The story of Rip Van Winkle places nature in a much more amiable, if not equally as mysterious, light. Rip's only place of solace is the Catskill Mountains.  It is there, deep in the trees and high in the mountains that he can escape his nagging wife and exist in peace.  The woods offer him comfort, much like they did for Ichabod: "...to escape from the labor of the farm and clamor of his wife, [Rip] was to take gun in hand and stroll away into the woods." Rip's could only find comfort and went willingly into the place so loathed by Mary Rowlandson, a place to which she was forcibly put. Much like the forests of Sleepy Hollow producing the Headless Horseman, so did the woods of the Catskill mountains produce fantastic, mythical figures who were bowling in the middle of the forest, one of whom seemed to know Rip. "On entering the amphitheater...on a level spot in the center was a company of odd-looking personages playing at ninepins." These odd looking people had a keg from which Rip kept stealing drink, and these mythical little men who sprang from the woods inadvertently caused Rip to be in an extraordinary circumstance.  By falling asleep for twenty years, he was relieved of his life of misery and beloved by all the townspeople.  It is clear from both of these stories that Irving believes that the natural world is capable of things beyond anyone's imagination, and that the Puritans were misguided in their drive to destroy it.

2 comments:


  1. Hi Rebecca, My name is Denise and I chose your blog to comment on. Reading it, I find it centers on Irving and Rowlandson. It is well written and has excellent content. You covered them well. For my comment, I’ll add a little something involving James Fenimore Cooper. I see Cooper as a visionary. At a time when most settlers were clearing our beautiful wilderness with no regard to environmental damage, writers like Cooper were sounding the alarm, were calling for caution and restraint. He used the protagonist of his novel, The Pioneers, to carry his gauntlet, to champion his cause. In this case his weapon of choice was not the lance, but something much more powerful, words. No old man cloaked in rusty amour, just some ink and an old quill pen.

    I quote from Chapter 1 of the Pioneers written by Cooper. The passage occurs before a debate over who killed a deer; Natty Bumppo mouths the following, “Ah! The game is becoming hard to find, indeed, Judge, with your clearings and betterments," said the old hunter, with a kind of compelled resignation. ‘The time has been when I have shot thirteen deer without counting the fa’ns standing in the door of my own hut; and for bear’s meat, if one wanted a ham or so, he had only to watch a-nights…”’ In this and other early passages, Cooper is acknowledging that man’s incursions into the wilderness are having a negative effect on them and their inhabitants.
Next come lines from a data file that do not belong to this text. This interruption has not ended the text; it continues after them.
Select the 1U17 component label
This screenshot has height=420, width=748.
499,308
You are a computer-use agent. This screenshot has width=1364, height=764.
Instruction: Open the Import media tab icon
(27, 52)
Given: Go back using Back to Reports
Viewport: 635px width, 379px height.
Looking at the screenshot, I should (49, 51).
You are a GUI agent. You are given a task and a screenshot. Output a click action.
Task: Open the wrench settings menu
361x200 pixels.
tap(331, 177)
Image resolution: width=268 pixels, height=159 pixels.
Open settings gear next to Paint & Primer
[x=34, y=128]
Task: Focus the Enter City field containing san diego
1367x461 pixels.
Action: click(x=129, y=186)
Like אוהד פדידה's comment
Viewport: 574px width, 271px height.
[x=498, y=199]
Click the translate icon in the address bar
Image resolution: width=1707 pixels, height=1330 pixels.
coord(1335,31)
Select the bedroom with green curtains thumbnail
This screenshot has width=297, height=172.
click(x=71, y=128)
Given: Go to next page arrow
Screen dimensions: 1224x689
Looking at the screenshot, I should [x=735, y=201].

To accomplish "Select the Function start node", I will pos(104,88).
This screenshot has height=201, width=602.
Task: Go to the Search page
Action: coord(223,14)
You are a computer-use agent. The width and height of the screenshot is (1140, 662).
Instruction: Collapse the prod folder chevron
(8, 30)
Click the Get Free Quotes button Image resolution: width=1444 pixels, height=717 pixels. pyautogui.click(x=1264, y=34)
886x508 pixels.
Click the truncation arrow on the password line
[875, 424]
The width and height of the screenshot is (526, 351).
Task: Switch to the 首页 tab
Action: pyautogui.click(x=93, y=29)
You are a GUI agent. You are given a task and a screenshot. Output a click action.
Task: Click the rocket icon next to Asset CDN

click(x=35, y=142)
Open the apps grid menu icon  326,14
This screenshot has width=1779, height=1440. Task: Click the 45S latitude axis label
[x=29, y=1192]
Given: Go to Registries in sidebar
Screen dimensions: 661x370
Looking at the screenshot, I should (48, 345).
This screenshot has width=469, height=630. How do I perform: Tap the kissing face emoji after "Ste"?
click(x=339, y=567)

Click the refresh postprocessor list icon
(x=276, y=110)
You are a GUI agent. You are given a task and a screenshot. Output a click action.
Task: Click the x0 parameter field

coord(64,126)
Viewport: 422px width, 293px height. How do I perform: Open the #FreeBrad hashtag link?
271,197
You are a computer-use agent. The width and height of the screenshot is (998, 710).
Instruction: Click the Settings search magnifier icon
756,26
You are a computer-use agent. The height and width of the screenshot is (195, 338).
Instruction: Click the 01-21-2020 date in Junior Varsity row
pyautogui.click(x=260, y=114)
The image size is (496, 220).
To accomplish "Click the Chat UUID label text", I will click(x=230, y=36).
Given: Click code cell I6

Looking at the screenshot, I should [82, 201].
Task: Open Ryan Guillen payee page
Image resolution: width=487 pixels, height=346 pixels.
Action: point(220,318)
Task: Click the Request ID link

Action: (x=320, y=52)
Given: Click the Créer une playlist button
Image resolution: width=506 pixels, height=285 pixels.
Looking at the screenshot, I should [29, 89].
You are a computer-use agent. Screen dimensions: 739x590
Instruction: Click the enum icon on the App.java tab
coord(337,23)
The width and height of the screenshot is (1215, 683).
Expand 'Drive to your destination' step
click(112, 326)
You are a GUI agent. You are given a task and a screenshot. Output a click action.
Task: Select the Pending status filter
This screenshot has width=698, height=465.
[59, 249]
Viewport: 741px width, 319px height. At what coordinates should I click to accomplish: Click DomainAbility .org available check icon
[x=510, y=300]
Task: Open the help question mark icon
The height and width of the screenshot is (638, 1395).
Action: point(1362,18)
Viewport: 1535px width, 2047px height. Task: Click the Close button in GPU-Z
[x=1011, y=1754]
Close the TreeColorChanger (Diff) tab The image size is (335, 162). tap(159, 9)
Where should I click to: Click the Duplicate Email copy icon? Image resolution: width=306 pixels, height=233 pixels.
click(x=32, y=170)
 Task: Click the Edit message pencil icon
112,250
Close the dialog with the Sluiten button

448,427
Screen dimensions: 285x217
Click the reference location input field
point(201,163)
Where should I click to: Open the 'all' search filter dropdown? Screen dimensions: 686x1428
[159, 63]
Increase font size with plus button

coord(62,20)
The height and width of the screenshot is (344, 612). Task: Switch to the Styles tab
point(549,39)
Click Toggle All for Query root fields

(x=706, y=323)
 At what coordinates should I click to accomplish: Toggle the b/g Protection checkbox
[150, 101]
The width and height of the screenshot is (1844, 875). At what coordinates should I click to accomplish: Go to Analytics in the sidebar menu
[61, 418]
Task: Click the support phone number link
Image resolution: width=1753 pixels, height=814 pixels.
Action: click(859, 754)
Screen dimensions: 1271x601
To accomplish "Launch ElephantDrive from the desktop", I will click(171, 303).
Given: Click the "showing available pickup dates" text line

    In Chapter 22 Cooper removes the veil from his concerns and becomes even more overt. Again, using his protagonist, Natty Bumppo, to voice his displeasure with the senseless destruction of a huge flock of pigeons. Cooper writes, “None pretended to collect the game, which lay scattered over the fields in such profusion as to cover the very ground with fluttering victims. Leather-Stocking was a silent but uneasy spectator of all these proceedings…‘This comes of settling a country!’ he [Bumppo] said. ‘Here have I known the pigeon to fly for forty long years, and, till you made your clearings, there was nobody to skeart or to hurt them, I loved to see them come into the woods, for they were company to a body, hurting nothing --being, as it was, as harmless as a garter-snake…Well, the Lord won’t see the waste of his creatures for nothing, and right will be done to the pigeons, as well as others, by and by.”’ In addition to the senseless destruction of the pigeons, Cooper is also acknowledging other environmental atrocities when he ends that passage with, “as well as others.” I feel Cooper’s respect and appreciation for America’s wilderness and his outrage at the wanton destruction of that wilderness is equally as important as his aggrandizement of America’s beauty to the rest of the world.

    Rebecca, as I said in the beginning of this comment, I enjoyed your blog and look forward to reading your future submissions, Denise.